(Entries on where items appear)
========

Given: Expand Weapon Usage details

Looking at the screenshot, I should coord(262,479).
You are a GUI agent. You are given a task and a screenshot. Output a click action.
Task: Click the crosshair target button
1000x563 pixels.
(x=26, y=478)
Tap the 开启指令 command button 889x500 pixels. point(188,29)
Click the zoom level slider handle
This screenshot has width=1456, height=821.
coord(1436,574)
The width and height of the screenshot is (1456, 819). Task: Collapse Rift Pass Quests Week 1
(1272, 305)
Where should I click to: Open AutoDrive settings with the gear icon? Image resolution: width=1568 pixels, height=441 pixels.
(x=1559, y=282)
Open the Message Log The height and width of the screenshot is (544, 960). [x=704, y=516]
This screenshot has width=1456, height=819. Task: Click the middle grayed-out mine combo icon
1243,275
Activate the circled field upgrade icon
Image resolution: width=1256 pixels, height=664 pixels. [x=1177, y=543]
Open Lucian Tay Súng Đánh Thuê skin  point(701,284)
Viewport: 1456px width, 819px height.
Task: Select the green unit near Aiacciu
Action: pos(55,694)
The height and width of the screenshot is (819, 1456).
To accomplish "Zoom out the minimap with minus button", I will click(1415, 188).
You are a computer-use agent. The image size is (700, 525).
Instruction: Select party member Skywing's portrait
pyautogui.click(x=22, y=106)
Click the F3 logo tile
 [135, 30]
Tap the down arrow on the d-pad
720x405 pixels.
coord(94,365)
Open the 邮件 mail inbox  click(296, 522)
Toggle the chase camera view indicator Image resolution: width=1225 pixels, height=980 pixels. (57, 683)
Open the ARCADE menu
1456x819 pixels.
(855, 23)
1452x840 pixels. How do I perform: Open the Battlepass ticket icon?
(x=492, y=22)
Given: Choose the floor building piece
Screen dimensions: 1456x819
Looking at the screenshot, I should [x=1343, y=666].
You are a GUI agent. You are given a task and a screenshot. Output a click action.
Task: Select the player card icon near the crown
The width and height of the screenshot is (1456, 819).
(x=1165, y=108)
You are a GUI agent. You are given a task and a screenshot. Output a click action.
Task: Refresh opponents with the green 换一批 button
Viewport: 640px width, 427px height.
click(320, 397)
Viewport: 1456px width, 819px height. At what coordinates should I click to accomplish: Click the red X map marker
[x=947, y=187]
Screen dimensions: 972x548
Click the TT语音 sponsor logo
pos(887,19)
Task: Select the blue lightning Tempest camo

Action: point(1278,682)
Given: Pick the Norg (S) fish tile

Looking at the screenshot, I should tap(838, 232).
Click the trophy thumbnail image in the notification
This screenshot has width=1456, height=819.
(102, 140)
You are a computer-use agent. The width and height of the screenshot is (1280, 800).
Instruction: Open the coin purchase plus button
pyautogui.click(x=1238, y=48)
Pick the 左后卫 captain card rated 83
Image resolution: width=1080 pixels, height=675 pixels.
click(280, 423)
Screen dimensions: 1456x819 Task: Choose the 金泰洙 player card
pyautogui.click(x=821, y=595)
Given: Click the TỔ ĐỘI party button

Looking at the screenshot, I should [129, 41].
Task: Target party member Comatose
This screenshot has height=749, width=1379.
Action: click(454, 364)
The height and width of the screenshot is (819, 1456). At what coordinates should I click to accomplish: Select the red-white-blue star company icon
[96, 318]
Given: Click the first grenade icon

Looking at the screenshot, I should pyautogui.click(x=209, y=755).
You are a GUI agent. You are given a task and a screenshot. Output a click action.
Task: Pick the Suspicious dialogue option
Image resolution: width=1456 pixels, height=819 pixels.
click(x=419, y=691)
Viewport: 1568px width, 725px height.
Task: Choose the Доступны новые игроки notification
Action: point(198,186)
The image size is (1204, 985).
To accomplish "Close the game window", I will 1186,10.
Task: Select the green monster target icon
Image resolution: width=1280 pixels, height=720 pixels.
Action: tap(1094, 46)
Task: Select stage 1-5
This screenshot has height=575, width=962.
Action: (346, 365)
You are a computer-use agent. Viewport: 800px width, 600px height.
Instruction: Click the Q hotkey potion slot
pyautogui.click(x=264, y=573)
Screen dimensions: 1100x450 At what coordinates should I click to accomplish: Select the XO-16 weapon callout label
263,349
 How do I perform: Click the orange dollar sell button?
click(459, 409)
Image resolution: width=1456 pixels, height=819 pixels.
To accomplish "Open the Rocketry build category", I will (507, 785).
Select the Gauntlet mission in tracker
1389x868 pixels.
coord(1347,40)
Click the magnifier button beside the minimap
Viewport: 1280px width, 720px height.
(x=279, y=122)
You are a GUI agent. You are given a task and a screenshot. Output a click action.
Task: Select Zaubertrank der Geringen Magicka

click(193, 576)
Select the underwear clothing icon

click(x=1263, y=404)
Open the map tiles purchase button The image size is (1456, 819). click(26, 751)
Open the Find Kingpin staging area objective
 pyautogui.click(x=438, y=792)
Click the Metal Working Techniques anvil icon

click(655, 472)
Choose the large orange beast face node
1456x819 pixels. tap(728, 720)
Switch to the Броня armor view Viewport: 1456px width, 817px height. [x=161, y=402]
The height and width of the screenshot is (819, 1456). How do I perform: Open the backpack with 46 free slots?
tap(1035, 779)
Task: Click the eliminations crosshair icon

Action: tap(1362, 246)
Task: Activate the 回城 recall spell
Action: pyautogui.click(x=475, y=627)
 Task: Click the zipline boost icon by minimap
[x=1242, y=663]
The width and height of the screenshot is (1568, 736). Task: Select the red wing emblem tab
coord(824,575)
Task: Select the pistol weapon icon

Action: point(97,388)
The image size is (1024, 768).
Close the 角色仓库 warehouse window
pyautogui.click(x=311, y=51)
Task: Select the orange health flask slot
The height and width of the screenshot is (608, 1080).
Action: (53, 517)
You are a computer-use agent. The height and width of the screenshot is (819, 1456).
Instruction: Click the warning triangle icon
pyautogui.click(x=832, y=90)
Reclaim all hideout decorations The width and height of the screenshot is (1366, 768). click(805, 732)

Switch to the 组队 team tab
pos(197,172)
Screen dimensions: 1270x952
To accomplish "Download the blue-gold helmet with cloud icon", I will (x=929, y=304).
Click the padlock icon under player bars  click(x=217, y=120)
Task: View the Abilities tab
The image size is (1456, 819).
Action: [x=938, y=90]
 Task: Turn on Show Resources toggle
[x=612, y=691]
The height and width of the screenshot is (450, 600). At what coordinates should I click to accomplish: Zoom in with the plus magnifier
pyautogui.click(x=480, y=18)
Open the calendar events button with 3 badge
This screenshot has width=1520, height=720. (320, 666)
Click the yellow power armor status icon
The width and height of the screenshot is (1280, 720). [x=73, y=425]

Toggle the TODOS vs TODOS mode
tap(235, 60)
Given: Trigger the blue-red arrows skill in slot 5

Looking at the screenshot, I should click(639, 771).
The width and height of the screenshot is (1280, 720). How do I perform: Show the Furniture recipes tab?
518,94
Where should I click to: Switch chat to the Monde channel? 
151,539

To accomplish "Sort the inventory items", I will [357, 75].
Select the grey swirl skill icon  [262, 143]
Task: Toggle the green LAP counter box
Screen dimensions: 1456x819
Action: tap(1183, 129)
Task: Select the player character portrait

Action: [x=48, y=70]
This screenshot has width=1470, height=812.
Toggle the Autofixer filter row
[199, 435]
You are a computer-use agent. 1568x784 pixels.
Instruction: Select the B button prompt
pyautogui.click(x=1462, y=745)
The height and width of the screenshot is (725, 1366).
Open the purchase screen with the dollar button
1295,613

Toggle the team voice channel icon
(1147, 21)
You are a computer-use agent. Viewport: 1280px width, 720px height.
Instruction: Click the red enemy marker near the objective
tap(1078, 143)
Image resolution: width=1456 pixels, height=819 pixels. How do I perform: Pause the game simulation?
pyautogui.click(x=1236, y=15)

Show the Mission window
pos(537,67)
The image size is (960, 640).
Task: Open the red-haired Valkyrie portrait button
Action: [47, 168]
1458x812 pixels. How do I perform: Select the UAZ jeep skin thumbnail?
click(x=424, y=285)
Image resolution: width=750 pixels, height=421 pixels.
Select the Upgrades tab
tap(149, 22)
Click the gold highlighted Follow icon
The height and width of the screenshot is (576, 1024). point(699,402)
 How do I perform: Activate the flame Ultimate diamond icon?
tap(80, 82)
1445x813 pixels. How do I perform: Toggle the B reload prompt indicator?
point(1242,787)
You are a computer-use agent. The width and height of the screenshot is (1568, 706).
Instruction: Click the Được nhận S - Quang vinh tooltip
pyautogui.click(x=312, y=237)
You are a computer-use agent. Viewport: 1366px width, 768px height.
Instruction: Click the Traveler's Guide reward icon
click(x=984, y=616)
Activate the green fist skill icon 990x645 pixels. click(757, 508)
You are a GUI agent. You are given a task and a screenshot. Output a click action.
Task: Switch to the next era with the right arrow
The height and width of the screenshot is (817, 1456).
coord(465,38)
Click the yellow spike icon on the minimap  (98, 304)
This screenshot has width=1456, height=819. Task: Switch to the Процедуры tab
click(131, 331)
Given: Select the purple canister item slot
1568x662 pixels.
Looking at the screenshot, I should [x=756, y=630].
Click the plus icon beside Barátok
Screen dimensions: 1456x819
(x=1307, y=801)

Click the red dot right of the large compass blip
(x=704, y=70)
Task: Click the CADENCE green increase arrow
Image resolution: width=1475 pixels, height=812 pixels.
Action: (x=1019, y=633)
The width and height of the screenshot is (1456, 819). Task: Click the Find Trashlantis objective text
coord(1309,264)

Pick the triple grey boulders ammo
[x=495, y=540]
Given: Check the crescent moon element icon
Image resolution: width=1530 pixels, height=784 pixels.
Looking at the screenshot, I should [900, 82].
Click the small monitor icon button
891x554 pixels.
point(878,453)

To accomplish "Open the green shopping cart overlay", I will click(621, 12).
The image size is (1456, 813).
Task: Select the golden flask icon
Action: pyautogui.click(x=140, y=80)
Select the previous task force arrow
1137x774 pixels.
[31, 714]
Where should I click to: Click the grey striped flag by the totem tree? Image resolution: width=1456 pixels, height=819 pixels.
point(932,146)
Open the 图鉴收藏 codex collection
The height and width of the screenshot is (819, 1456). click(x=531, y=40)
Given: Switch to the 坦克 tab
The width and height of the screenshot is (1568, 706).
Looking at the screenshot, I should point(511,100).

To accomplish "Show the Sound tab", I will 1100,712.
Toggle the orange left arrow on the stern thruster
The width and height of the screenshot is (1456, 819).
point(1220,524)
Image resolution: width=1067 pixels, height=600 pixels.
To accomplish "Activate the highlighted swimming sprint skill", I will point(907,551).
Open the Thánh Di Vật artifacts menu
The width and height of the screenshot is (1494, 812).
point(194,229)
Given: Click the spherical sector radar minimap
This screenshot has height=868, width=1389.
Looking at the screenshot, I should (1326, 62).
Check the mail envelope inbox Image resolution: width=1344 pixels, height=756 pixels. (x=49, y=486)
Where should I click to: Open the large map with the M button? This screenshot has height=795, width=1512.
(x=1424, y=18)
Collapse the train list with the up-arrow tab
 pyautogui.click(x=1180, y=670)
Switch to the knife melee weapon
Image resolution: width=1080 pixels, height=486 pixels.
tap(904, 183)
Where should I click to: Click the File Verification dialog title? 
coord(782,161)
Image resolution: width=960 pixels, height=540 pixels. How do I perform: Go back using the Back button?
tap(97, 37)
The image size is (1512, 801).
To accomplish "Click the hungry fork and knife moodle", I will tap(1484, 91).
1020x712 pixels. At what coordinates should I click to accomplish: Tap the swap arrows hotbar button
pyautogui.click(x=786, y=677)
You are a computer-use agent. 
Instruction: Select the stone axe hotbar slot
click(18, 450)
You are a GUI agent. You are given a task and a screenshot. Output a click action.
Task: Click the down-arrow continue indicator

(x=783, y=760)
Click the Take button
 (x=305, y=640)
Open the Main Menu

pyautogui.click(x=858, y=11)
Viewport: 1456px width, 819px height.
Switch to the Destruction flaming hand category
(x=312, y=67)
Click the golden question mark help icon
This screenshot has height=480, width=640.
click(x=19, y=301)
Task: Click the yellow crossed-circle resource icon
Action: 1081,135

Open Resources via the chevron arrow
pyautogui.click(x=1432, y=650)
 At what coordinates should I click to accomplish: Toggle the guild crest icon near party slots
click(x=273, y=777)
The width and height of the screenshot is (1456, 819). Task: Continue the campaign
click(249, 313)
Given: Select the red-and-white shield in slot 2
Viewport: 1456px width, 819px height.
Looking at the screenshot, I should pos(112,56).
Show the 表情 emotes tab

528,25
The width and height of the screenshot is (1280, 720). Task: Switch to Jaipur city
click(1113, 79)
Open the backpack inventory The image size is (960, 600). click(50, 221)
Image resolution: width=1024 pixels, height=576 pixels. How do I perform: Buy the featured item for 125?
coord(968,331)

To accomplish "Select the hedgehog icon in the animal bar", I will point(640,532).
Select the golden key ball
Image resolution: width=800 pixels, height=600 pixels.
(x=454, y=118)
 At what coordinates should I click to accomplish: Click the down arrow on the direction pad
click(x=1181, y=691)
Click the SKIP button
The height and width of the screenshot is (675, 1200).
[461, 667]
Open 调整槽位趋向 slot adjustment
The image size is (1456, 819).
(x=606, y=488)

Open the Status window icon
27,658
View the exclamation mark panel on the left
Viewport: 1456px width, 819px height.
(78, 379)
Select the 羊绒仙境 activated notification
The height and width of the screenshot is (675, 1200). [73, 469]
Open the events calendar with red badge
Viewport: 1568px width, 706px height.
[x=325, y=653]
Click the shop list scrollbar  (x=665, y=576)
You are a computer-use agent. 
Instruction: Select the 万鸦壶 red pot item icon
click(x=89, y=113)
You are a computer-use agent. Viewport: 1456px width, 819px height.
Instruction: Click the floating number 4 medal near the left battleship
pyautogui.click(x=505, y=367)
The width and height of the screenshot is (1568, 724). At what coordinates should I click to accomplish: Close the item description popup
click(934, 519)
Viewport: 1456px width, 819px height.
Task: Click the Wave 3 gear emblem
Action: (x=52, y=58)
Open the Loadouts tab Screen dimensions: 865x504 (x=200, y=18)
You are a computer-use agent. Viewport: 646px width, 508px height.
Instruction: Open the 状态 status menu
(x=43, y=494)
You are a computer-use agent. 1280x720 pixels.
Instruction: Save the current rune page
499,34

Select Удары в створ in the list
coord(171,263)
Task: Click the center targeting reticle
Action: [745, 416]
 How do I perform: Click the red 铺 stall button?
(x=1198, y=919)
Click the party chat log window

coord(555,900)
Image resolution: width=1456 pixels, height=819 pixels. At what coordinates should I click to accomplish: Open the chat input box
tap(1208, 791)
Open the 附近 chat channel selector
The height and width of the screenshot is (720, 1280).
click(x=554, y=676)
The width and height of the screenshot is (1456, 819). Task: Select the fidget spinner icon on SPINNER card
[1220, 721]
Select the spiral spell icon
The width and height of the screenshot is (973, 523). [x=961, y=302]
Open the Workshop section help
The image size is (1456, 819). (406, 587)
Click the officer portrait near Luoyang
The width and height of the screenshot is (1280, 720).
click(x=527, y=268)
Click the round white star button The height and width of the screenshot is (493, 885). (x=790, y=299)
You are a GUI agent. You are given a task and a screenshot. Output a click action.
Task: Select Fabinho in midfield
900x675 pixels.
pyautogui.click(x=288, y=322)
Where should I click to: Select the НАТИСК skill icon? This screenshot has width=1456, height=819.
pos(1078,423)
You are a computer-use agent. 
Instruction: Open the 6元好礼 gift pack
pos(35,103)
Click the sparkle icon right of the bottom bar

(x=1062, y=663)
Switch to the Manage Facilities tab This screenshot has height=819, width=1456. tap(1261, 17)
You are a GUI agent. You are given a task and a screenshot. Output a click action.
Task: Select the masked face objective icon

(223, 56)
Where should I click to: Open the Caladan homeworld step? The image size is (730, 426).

========

Put every line from the one containing "Where should I click to: Click the File" down to the one containing "pyautogui.click(x=786, y=677)" into a JSON list of strings, with one string per line and blank lines omitted.

**FULL ANSWER**
[
  "Where should I click to: Click the File Verification dialog title? ",
  "coord(782,161)",
  "Image resolution: width=960 pixels, height=540 pixels. How do I perform: Go back using the Back button?",
  "tap(97, 37)",
  "The image size is (1512, 801).",
  "To accomplish \"Click the hungry fork and knife moodle\", I will tap(1484, 91).",
  "1020x712 pixels. At what coordinates should I click to accomplish: Tap the swap arrows hotbar button",
  "pyautogui.click(x=786, y=677)"
]